Work instructions
Return all lines of the data in which the string "computer" occurs.

Extracted information
--- --- ---

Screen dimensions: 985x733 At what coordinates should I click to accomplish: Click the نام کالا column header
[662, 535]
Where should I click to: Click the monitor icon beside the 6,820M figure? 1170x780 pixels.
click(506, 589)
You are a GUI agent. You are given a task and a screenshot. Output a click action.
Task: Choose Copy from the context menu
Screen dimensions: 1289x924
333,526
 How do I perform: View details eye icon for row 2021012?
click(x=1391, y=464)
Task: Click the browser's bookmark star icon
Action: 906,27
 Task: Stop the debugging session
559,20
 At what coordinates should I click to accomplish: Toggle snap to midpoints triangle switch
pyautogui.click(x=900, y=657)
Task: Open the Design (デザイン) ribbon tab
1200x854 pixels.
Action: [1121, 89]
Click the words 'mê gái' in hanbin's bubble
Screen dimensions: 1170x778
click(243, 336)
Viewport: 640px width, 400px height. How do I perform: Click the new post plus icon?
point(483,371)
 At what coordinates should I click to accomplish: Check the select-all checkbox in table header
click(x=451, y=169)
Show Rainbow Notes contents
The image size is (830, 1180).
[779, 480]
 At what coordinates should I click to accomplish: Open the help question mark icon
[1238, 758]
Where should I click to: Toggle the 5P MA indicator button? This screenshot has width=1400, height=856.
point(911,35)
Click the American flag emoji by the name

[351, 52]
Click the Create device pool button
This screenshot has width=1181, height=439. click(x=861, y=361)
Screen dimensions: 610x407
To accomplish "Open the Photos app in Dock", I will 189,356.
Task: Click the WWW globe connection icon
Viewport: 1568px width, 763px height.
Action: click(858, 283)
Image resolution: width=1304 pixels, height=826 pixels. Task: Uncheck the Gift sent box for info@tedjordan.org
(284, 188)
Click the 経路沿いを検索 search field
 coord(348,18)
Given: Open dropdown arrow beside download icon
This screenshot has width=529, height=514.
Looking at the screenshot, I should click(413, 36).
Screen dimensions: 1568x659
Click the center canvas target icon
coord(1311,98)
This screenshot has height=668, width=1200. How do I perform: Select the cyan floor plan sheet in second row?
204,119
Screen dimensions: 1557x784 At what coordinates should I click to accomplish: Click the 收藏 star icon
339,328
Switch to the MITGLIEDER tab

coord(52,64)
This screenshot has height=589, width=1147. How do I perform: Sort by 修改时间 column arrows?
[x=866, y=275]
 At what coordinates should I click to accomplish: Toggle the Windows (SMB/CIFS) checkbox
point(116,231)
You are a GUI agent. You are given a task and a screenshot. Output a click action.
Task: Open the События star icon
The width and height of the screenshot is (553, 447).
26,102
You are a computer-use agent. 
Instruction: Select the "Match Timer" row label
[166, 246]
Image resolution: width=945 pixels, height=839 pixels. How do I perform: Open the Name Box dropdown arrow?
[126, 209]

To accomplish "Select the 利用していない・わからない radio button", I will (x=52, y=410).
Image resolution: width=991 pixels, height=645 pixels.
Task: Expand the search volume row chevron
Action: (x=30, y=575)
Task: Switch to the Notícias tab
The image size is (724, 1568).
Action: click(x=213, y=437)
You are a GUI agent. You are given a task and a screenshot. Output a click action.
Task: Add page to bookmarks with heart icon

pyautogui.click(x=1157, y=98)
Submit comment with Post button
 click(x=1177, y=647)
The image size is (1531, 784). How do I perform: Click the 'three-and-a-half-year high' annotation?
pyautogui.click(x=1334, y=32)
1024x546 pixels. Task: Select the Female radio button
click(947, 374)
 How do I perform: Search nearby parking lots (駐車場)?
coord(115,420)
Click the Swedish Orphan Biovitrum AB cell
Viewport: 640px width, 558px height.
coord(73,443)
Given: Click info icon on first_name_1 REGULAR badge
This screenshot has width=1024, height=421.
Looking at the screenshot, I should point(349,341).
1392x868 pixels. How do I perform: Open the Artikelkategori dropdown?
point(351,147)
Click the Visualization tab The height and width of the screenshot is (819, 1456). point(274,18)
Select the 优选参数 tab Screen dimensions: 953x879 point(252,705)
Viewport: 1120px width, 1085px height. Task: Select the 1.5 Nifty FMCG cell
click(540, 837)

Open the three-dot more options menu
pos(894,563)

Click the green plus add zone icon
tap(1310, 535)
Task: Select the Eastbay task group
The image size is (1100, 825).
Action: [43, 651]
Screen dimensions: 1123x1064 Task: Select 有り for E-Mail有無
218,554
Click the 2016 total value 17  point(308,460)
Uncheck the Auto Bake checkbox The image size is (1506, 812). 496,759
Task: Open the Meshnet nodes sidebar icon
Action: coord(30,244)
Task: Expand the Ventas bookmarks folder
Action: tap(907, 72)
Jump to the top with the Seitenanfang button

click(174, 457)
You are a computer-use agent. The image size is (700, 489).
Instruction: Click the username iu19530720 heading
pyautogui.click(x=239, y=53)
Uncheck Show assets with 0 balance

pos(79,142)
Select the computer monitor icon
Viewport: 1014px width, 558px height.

--- --- ---

Response below
You are a computer-use agent. 
You are a computer-use agent. The image size is (700, 489).
Select the computer monitor icon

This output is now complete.